André smiles ruefully as he recalls anecdotes from their childhood in Paarl nearly 50 years ago. Their parents, Bailey and Martie, moved the family from Kakamas in the Northern Cape to Paarl when the twins were about to enter high school.
He still has fond recollections of them popping their baby brother, Martin, who was seven years their junior, in the boot of their Beetle when they went exploring around the town. According to André his kid brother showed genius qualities early in life. “He was a top student from Sub A [Grade 1] to matric. Bailey and I had to study hard but he didn’t.”
He says years later when they were in business together it became evident to him that Martin had a photographic memory.
“We’d sit in board meetings and read through a document. I’d be halfway through a page but Martin would already be on the next page.
“I’d tell him, ‘Martin you have to read the stuff ’, then he’d say, ‘Test me!’”
Martin studied civil engineering at the University of Stellenbosch, then moved to Pretoria where he met Teresa through mutual friends.
Years later André stayed with Martin and his family for work purposes for four months, before they moved to Australia. “There wasn’t any tension in their home. None. The kids were relaxed. They all had duties. Henri had to feed the dogs, Teresa washed the dishes, Marli dried, Rudi looked after the swimming pool.”

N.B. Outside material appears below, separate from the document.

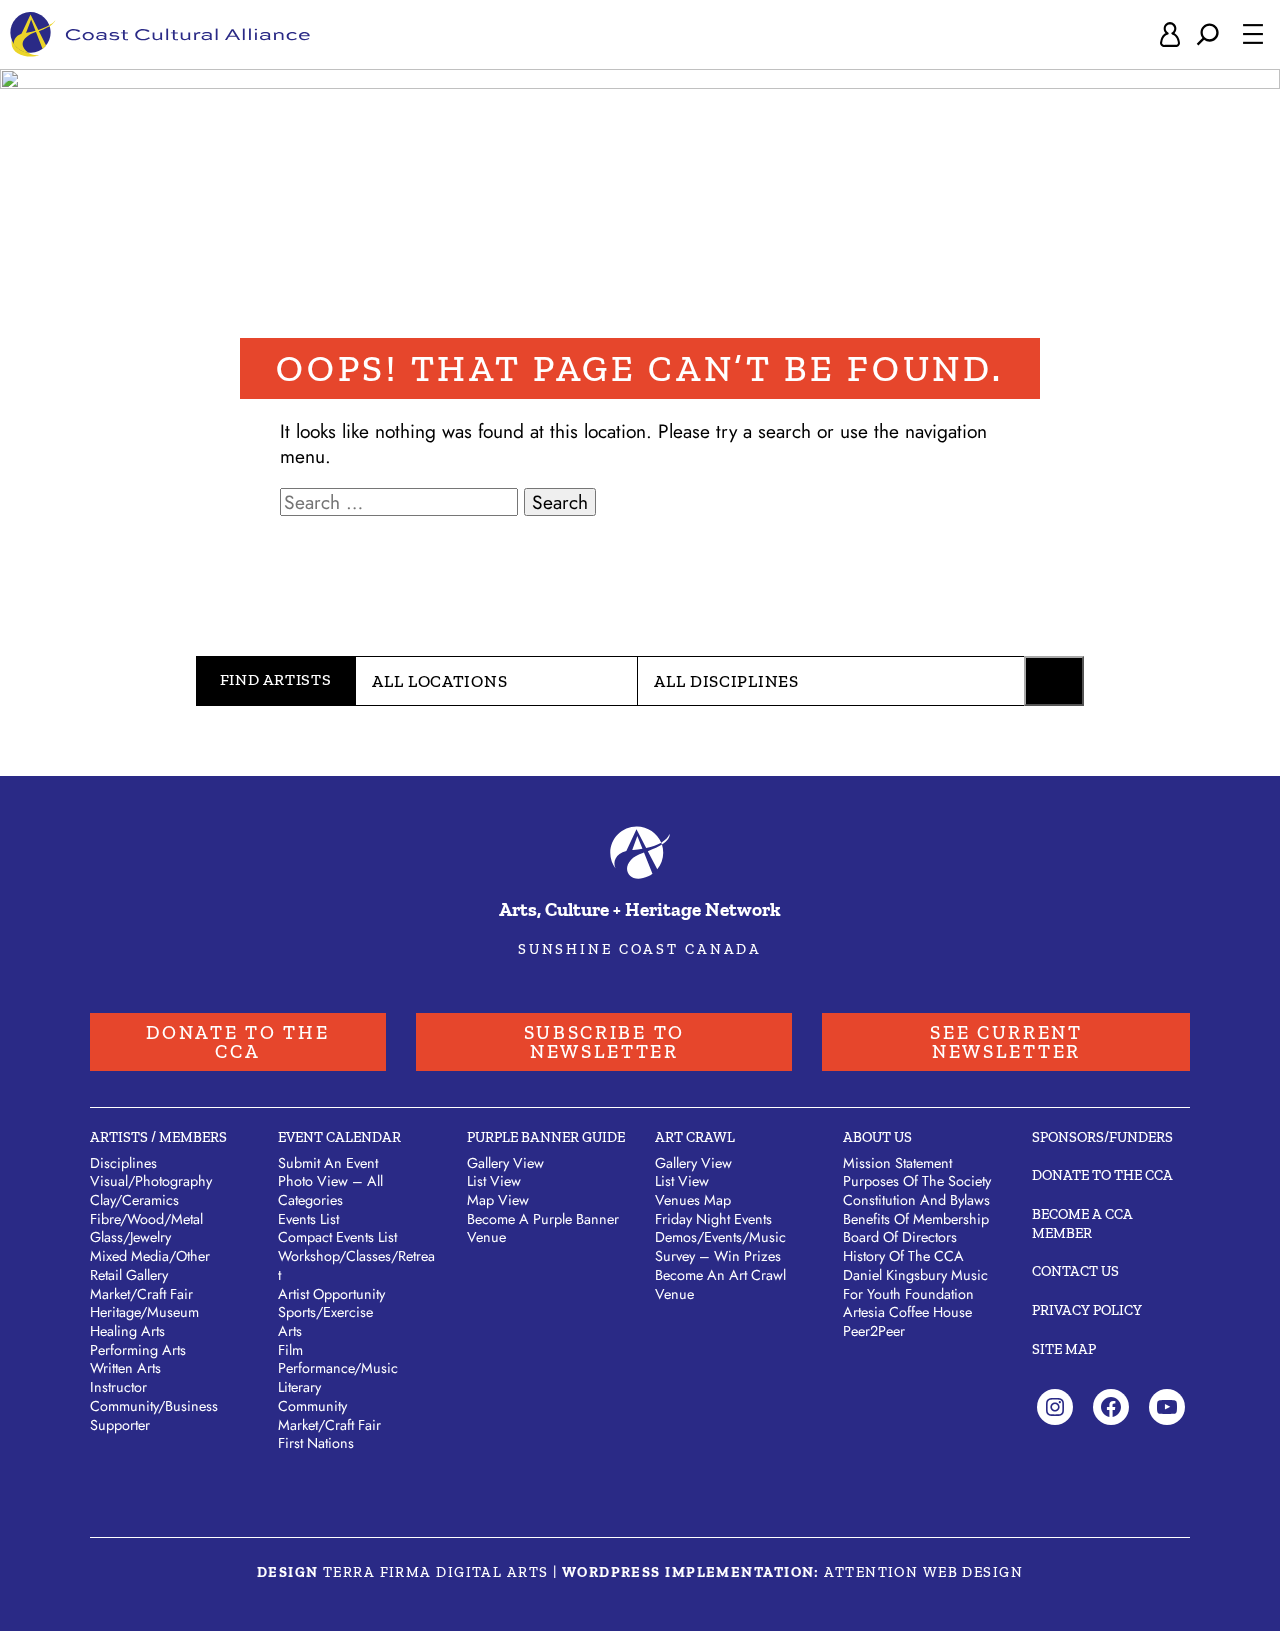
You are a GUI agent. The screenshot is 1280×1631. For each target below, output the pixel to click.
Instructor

Then his thoughts turn to Henri again and his eyes well up. “He was such a friendly child, always. He was small and scrawny then, and whenever I visited he’d be first to meet me at the car. Then he’d carry up my luggage.
“None of us can believe it. That child . . . When I look at photos of him at home it doesn’t make sense. Somewhere something went terribly wrong.”

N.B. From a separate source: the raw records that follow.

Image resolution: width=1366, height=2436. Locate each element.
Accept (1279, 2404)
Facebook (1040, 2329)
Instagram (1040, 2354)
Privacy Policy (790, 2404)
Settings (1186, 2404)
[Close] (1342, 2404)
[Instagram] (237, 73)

Even though Henri hasn’t admitted to the murders to anyone in the family, they’ve had to forgive him, André says. “If you can’t forgive, you won’t live very long.”
He and Bailey intend supporting Henri just as Teresa’s family did and will visit him whenever they can. But André is painfully aware that when he returns home all he’ll have left of his little brother are memories.
He thinks of his sibling every time he switches on his laptop because it’s the same computer Martin used to use.
After all that’s happened, does he really still love his nephew? André doesn’t hesitate for a second. “Blood is thicker than water,” he replies. “That’s what family is about.”
André van Breda is relieved the trial that followed the murder of his younger brother, Martin, is over and says the family accept the judge’s verdict. BELOW: He and his twin brother, Bailey (left), have always been close and supported each other during this difficult time.
FAR LEFT: Henri van Breda greets his uncle André during the trial in which Bailey appeared as a state witness. LEFT: Henri just after he’d received three life sentences. BELOW: His girlfriend, Daniellé Janse van Rensburg, chats to André and Bailey at court.